[start of Listed records]

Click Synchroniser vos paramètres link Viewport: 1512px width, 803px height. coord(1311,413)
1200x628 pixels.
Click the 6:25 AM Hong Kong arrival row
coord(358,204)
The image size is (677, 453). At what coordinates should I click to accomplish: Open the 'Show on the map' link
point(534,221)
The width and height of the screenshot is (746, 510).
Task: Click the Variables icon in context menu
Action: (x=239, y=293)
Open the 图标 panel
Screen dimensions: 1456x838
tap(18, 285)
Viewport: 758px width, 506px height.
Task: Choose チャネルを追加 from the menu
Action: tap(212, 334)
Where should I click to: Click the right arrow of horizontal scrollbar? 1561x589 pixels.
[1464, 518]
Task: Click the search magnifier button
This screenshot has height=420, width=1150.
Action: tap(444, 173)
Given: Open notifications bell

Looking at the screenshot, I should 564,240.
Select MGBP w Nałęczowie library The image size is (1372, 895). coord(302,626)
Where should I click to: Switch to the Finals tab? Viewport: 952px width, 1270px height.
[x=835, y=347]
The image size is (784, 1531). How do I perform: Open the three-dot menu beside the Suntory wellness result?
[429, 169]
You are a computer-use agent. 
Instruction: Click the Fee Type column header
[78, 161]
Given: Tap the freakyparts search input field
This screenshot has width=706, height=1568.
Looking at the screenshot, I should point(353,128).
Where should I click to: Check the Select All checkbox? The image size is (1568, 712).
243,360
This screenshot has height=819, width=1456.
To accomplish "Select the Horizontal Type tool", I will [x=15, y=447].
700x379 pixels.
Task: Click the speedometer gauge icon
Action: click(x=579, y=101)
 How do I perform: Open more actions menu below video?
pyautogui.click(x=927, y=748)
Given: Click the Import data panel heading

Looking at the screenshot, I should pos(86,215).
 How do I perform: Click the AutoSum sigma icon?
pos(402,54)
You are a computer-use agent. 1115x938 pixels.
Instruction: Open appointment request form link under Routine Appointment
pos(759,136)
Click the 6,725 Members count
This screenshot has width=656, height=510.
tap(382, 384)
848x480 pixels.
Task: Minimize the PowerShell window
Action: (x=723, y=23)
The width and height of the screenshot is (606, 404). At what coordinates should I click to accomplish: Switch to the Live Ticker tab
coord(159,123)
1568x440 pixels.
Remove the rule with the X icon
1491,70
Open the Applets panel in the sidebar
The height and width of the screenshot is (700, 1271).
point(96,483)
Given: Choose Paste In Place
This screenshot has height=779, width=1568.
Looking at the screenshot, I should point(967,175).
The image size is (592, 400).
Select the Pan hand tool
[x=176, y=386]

[end of Listed records]

Please retype all of the entries above exactly, line for line.

Click Synchroniser vos paramètres link Viewport: 1512px width, 803px height. coord(1311,413)
1200x628 pixels.
Click the 6:25 AM Hong Kong arrival row
coord(358,204)
The image size is (677, 453). At what coordinates should I click to accomplish: Open the 'Show on the map' link
point(534,221)
The width and height of the screenshot is (746, 510).
Task: Click the Variables icon in context menu
Action: (x=239, y=293)
Open the 图标 panel
Screen dimensions: 1456x838
tap(18, 285)
Viewport: 758px width, 506px height.
Task: Choose チャネルを追加 from the menu
Action: tap(212, 334)
Where should I click to: Click the right arrow of horizontal scrollbar? 1561x589 pixels.
[1464, 518]
Task: Click the search magnifier button
This screenshot has height=420, width=1150.
Action: tap(444, 173)
Given: Open notifications bell

Looking at the screenshot, I should 564,240.
Select MGBP w Nałęczowie library The image size is (1372, 895). coord(302,626)
Where should I click to: Switch to the Finals tab? Viewport: 952px width, 1270px height.
[x=835, y=347]
The image size is (784, 1531). How do I perform: Open the three-dot menu beside the Suntory wellness result?
[429, 169]
You are a computer-use agent. 
Instruction: Click the Fee Type column header
[78, 161]
Given: Tap the freakyparts search input field
This screenshot has width=706, height=1568.
Looking at the screenshot, I should point(353,128).
Where should I click to: Check the Select All checkbox? The image size is (1568, 712).
243,360
This screenshot has height=819, width=1456.
To accomplish "Select the Horizontal Type tool", I will [x=15, y=447].
700x379 pixels.
Task: Click the speedometer gauge icon
Action: click(x=579, y=101)
 How do I perform: Open more actions menu below video?
pyautogui.click(x=927, y=748)
Given: Click the Import data panel heading

Looking at the screenshot, I should pos(86,215).
 How do I perform: Click the AutoSum sigma icon?
pos(402,54)
You are a computer-use agent. 1115x938 pixels.
Instruction: Open appointment request form link under Routine Appointment
pos(759,136)
Click the 6,725 Members count
This screenshot has width=656, height=510.
tap(382, 384)
848x480 pixels.
Task: Minimize the PowerShell window
Action: (x=723, y=23)
The width and height of the screenshot is (606, 404). At what coordinates should I click to accomplish: Switch to the Live Ticker tab
coord(159,123)
1568x440 pixels.
Remove the rule with the X icon
1491,70
Open the Applets panel in the sidebar
The height and width of the screenshot is (700, 1271).
point(96,483)
Given: Choose Paste In Place
This screenshot has height=779, width=1568.
Looking at the screenshot, I should point(967,175).
The image size is (592, 400).
Select the Pan hand tool
[x=176, y=386]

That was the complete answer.